Set problem: Transcribe the part of the seismic denoising text starting at "Fig. 1: Examples" and ending at "observation x ~ p(x).".
# Start of Selection
Seismic Denoising meets Generative Image Models

Seismic Denoising meets Generative Image Models

What’s the connection between novel generative image models and seismic denoising? Daniele Trappolini from Sapienza Università di Roma has led an effort to utilise these exciting techniques for seismological applications. This blog post will give a beginner-friendly introduction to generative modelling and ‘diffusion’ models, before explaining how Daniele and his group have been using them to push the limits of seismic denoising. Buckle up!

Generative Image Models

Generative image models have surged to prominence in the last 18 months, with a spate of advances leading to many highly popular applications. Perhaps the most important improvement in the field is the introduction of diffusion models, which have revolutionised generative modelling using Machine Learning (ML). These models have proven incredibly powerful in modelling complex distributions of high dimensional data, and have seen particular success in image and audio generation. In part enabled by improvements in ML-based language modelling, a number of diffusion models gained prominence for their success in generating highly detailed and diverse images given text prompts.

Fig. 1: Examples of images drawn from several popular generative diffusion models. Each model takes a text input as a prompt and generates the associated image. Since these models are probabilistic, the same prompt can yield distinct, diverse images each time.

Generative Modelling

Generative models are trained on a dataset of observations D = {x} to model their distribution p(x), where the dataset could be images of dogs, spectrograms of speech, or even seismic traces. This modelling is performed by particular types of neural networks (such as a Convolution Neural Network), generally chosen for the specific data structure at hand. Once trained, the models can be evaluated to sample from their representation of p(x), producing a newly generated observation x ~ p(x).

Fig 2: The data distribution of dog images is modelled using a deep neural network, which aims to learn this distribution from lots of examples. The data can be high dimensional and complex, with many different modes (shown as peaks of p(x)). Adapted from a tutorial by Yang Song, Stanford.
# End of Selection
# Start of Given material
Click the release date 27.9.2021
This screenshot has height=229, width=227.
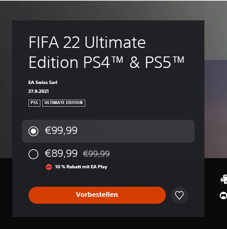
# End of Given material
Finished answer:
Fig. 1: Examples of images drawn from several popular generative diffusion models. Each model takes a text input as a prompt and generates the associated image. Since these models are probabilistic, the same prompt can yield distinct, diverse images each time.

Generative Modelling

Generative models are trained on a dataset of observations D = {x} to model their distribution p(x), where the dataset could be images of dogs, spectrograms of speech, or even seismic traces. This modelling is performed by particular types of neural networks (such as a Convolution Neural Network), generally chosen for the specific data structure at hand. Once trained, the models can be evaluated to sample from their representation of p(x), producing a newly generated observation x ~ p(x).